Given request 1
In the passage about the architect Parvin, what kind of materials did he want people to use to build their own houses?
Given request 2
Carry on the passage about Parvin's plan for open-source home design, picking up after its final sentence.

Document section
================

Parvin, an architect, spent the first part of his talk discussing the dwindling practicality of his trade. He felt professionals like himself should be designing more than just skyscrapers and exotic mansions for the obscenely wealthy. With a growing population, more and more homes being lost to natural disasters, and a widening gap between the rich and the poor, he wanted to use his skills to find a way to make owning a home something anyone could do. Architecture for the 99 per cent.

In fact, he wanted to open-source good architecture so everyone can access it – for free.

What’s more, to save people even more money, he wanted people to be able to build these houses themselves – with no prior building experience – from locally sourced, cheap materials.

You’d think this would be an impossible feat – but Parvin isn’t just a dreamer. In fact, with the help of some shiny new technology, he’s already making it happen.

================

Extracted information

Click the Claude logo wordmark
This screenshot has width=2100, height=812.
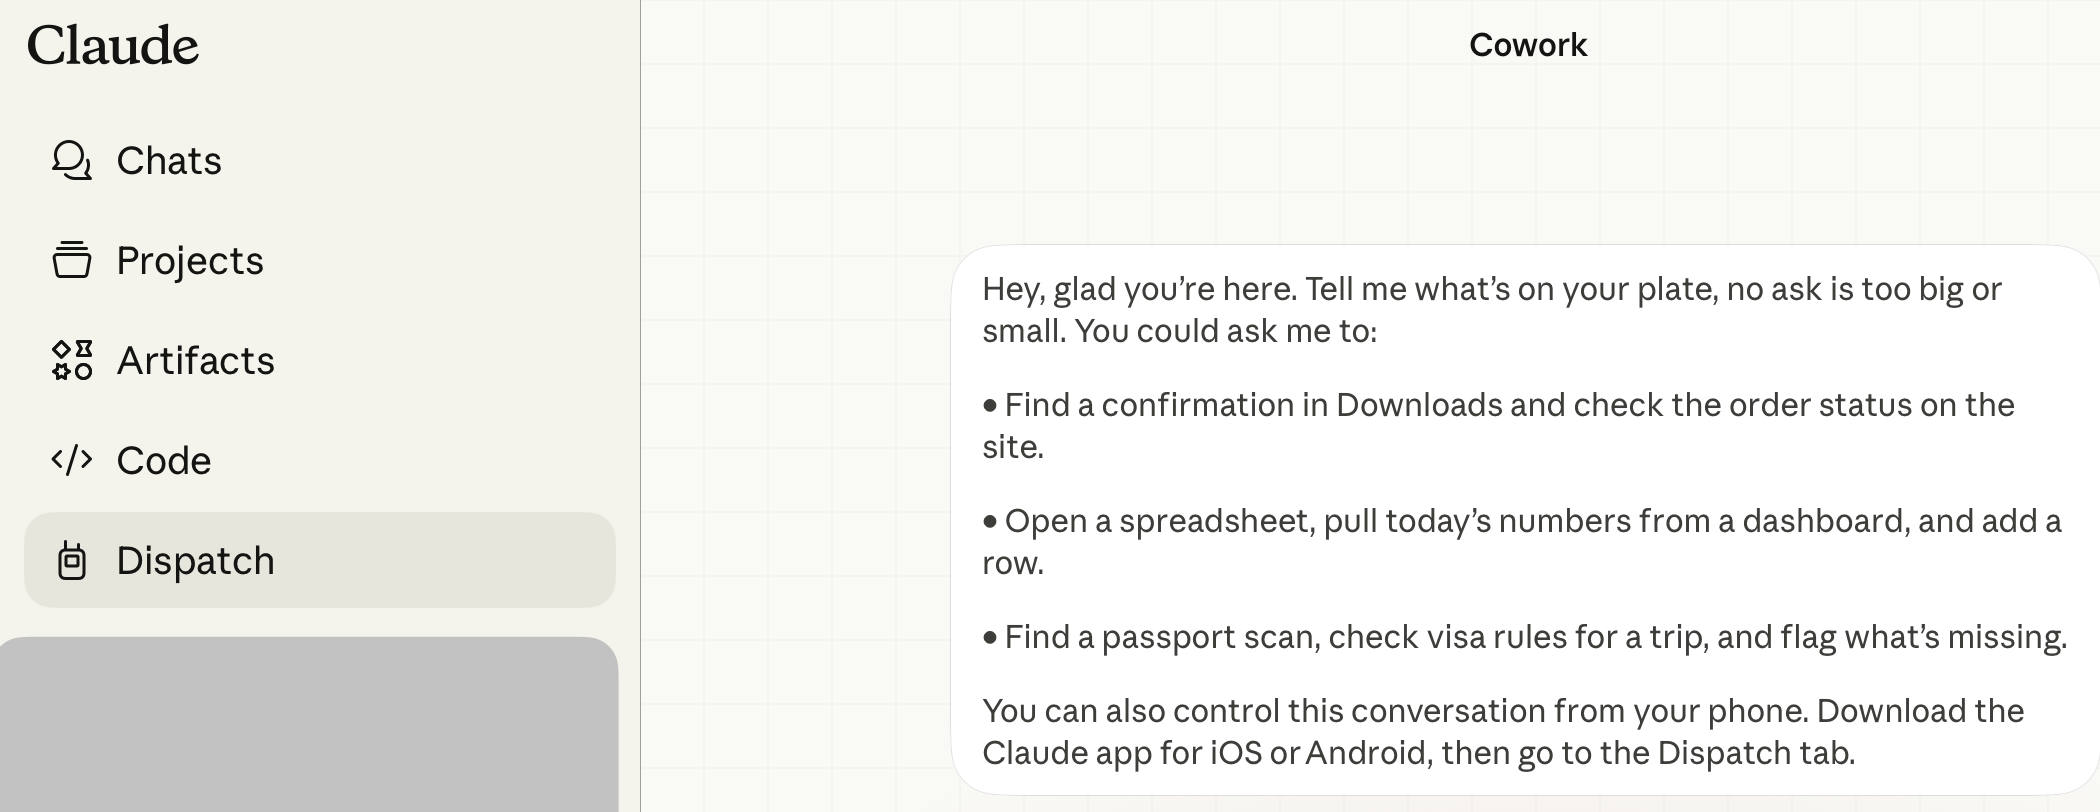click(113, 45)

================

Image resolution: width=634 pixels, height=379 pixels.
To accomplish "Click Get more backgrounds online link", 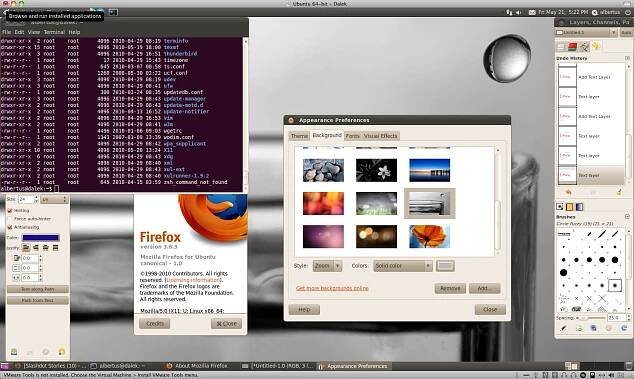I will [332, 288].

================

Expected answer 1
Locally sourced, cheap materials.

Expected answer 2
Thanks to Henry Ford, the 20th century is known for democratising consumption. His innovative production line and high wages for workers meant that previously expensive products like cars were no longer exclusively for the wealthy.

The production line is still our favourite way of mass-producing affordable products, but new technologies are heralding a new age – an age that American theorist Jeremy Rifkin has dubbed ‘the Third Industrial Revolution’. We no longer need designated factories to spit out a billion identical, injection-moulded Happy Meal toys. Thanks to 3D printing and computer numeric control (CNC) machining, we can build our own products at home. In the wisdom of John Maynard Keynes, “It is easier to ship recipes than cakes and biscuits”, and that’s precisely the future we’re aiming for.

Parvin, however, has taken this idea to a whole new level, and co-founded an open-source movement that quite literally allows you to print out a house – WikiHouse.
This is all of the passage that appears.